Docling
Docling is an open-source document parser by IBM Research that converts PDFs, Office files, and 20+ formats into structured, LLM-ready data using layout-aware AI models with best-in-class table extraction accuracy.
Overview
Docling is IBM Research's open-source document intelligence toolkit, designed to get documents ready for generative AI. It converts PDFs, DOCX, PPTX, XLSX, HTML, images, audio, and more into a unified structured representation using state-of-the-art layout models and the TableFormer model — trained on 1M+ tables — for 97.9% cell accuracy on complex tables. It runs fully local with no API costs, GPU acceleration support, and air-gapped deployment capability, making it the go-to choice for privacy-sensitive and cost-sensitive RAG pipelines. Donated to the Linux Foundation's Agentic AI Foundation in 2025, it has seen rapid community adoption since its public launch in August 2025.
The Verdict
Who Should Use Docling?
Best For
- Teams building RAG pipelines that need the highest document parsing accuracy, especially complex tables
- Organizations with compliance or privacy requirements that prohibit sending documents to cloud APIs
- Cost-sensitive workloads processing millions of pages — zero per-page cost vs. $0.10+/page for SaaS alternatives
- Developers in the LangChain, LlamaIndex, Haystack, or Crew AI ecosystems — native integrations exist
- Teams processing scientific papers, XBRL financial filings, JATS articles, or mixed-media documents
Not Ideal For
- Teams needing the fastest processing — cloud APIs like LlamaParse are ~10x faster (6s vs. 65s for 50 pages)
- Handwriting recognition or form checkbox extraction — not yet supported
- Chart and figure extraction — still listed as coming soon
- Teams needing vendor-backed enterprise compliance certifications (SOC 2, HIPAA) from the tool provider
What's Great
- Best-in-class table extraction — 97.9% cell accuracy on complex tables (vs. 75% for Unstructured, unreliable for LlamaParse)
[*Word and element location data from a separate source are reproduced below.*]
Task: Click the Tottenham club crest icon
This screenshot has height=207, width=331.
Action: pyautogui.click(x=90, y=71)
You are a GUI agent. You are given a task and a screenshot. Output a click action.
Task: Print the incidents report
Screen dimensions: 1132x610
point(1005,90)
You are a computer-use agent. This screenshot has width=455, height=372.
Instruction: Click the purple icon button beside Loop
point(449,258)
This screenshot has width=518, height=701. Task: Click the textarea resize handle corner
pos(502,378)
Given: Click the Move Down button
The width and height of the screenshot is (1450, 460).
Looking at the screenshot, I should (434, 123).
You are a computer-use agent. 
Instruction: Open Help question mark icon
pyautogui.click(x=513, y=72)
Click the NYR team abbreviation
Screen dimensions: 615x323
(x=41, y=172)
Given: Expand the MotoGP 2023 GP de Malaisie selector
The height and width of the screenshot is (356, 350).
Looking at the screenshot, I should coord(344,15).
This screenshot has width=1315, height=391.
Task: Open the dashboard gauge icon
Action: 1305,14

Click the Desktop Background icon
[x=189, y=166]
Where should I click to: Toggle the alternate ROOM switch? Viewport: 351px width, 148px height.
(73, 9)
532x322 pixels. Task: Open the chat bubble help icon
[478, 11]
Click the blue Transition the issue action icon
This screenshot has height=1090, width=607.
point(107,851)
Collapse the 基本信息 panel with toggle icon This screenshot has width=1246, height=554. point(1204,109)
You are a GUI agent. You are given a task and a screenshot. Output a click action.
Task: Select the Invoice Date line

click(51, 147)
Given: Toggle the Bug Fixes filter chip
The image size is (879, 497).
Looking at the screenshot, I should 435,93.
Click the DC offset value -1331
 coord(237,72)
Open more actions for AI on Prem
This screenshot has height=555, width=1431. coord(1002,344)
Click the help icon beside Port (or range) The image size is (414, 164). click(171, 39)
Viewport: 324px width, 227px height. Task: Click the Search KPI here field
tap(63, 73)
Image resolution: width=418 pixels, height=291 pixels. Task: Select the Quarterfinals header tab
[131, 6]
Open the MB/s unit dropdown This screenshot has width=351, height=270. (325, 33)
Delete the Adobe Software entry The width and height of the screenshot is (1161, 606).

- 100% text extraction accuracy on independent benchmarks
- Fully free and open-source (MIT) — no per-page fees, no API dependency, no vendor lock-in
- Self-hosted and air-gapped deployment for regulated industries
- Up to 6x GPU speedup on NVIDIA CUDA, AMD ROCm, and Apple Silicon MLX
- TableFormer model trained on 1M+ tables; layout model on 81,000 manually labeled pages
- MCP integration for agentic AI workflows
- IBM processed 2.1M PDFs from Common Crawl using Docling — proven at scale
Watch Out For
- Slower than cloud APIs — ~65 seconds for 50 pages locally vs. ~6 seconds for LlamaParse
- Chart and figure extraction not yet available — listed as coming soon
- No form extraction or handwriting recognition
- Multilingual support for Arabic, Chinese, Japanese is experimental, not enterprise-validated
- TableFormer uses fixed batch size of 4 regardless of GPU VRAM — inefficient for high-VRAM setups
- Large container images: 4.4GB (CPU) to 11.4GB (CUDA)
Pricing
View all features & details
Supported File Formats
- PDF (layout-aware, scanned via OCR)
- DOCX, PPTX, XLSX (Office documents)
- HTML, EPUB (web and ebook)
- PNG, TIFF, JPEG (images)
- WAV, MP3 (audio transcription)
- WebVTT (captions)
- EML, MSG (email)
- LaTeX, plain text
- XBRL (financial/regulatory)
- JATS (scientific articles)
Key AI Models
- TableFormer — trained on 1M+ tables for complex table extraction
- Granite-Docling-258M VLM — 258M parameter visual language model (Apache 2.0)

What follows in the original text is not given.